Pefferlaw is primarily situated in a forest setting. Farmlands are to the west, the northwest and the north. More farmlands are east of Lake Ridge Road and Pefferlaw. The forests are almost connected with the forests south of Sutton. The forests cover most of the area around Pefferlaw and to the south with a few farmlands as well as within the shoreline of Lake Simcoe. The forests are mainly composed of pine and other varieties of trees and the size is about 600 to 700 square kilometres and about 80% of the area around Pefferlaw.

===Community groups===

- 659 Brock Squadron, Royal Canadian Air Cadets
- Pefferlaw Lions Club
- Pefferlaw Association of Ratepayers (PAR)
- Scouts Canada, 1st Pefferlaw Group

===Approximate driving times to nearby communities===

- Udora, 10 minutes south
- Cannington, 15 minutes east
- Sutton, 15 minutes west
- Keswick, 20 minutes west
- Beaverton, 20 minutes northeast
- Uxbridge, 20 minutes south
- Sunderland, 25 minutes southeast
- Whitby, 45 minutes south

===Relative location===

Pefferlaw is located about 13 kilometres southwest of Beaverton, about 15 kilometres east of Sutton, and about 45 kilometres south of Orillia.

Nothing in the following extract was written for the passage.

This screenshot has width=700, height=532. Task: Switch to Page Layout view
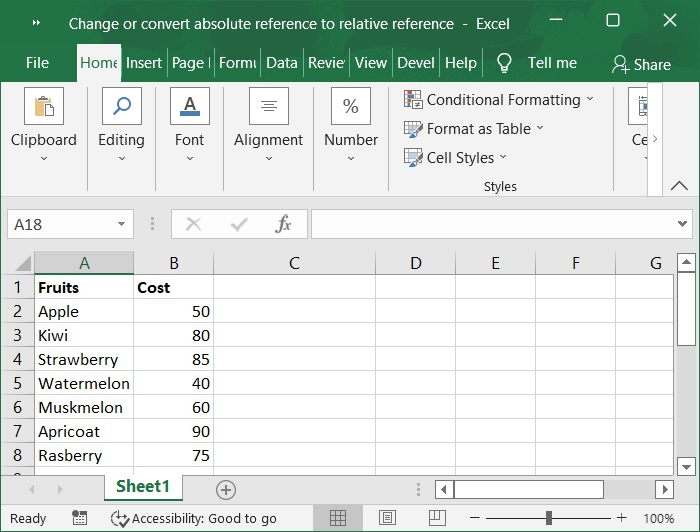[385, 518]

It is 37 kilometres west of Lindsay, 23 kilometres north of Uxbridge, about 50 kilometres north of Whitby, about 90 kilometres northeast of Toronto, and 40 kilometres northeast of the nearest major commercial centre and seat of York Region, Newmarket.

==History==

Pefferlaw was founded in the late 1820s by Captain William Johnson; a British Naval Officer who was released from service in 1815 following the Battle of Waterloo. The name, Pefferlaw, was suggested to Captain Johnson by his brother in remembrance of a field among the heather on their old homestead and means, “a beautiful greensward.”

The first preserved diaries of William Johnson begin in 1832. By that time he had a sawmill, woolen mill and gristmill built at Pefferlaw.

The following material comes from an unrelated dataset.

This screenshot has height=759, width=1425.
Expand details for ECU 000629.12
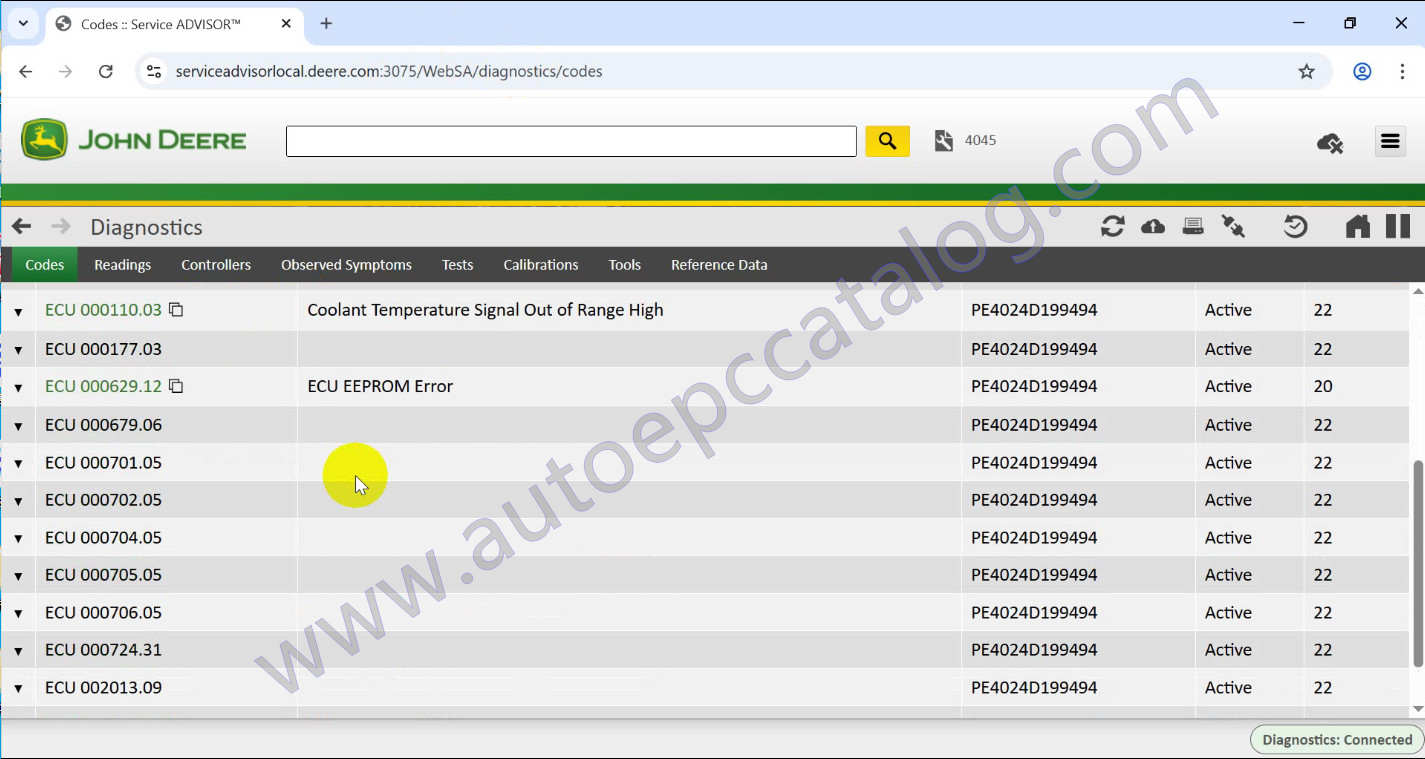pos(19,386)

The first store in the village of Pefferlaw was built in August 1833. Soon after, Robert Johnson, brother of William, took over running the store and shortly thereafter built a large two-story red brick house on the edge of the bank beside the store which still stands today. The second store in Pefferlaw was built by George Johnson, son of Captain William, this in 1856.

Banking came to Pefferlaw with the arrival of the C.N.R. Railway in 1906.

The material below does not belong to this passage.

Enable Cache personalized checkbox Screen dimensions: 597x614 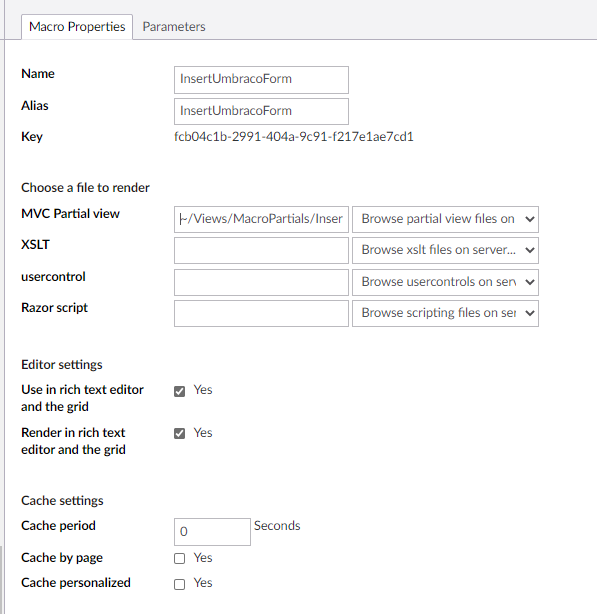pyautogui.click(x=179, y=584)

The Pefferlaw area, like all early hamlets had its share of hotels – one at every crossroad. The Morning Glory Hotel was built in the 1860s and stood for many years on the site of the present day Morning Glory Public School. The tavern was well patronized by river drivers, lumber workers and stage coach passengers and drivers. The Mansion House Hotel was built in 1884. When it changed owners in 1906 the establishment was renamed, Hotel Belvedere.

Captain Johnson died in 1851 at "Oldcastle", lot 6, conc. 7, Georgina, which was always his home. He is buried there.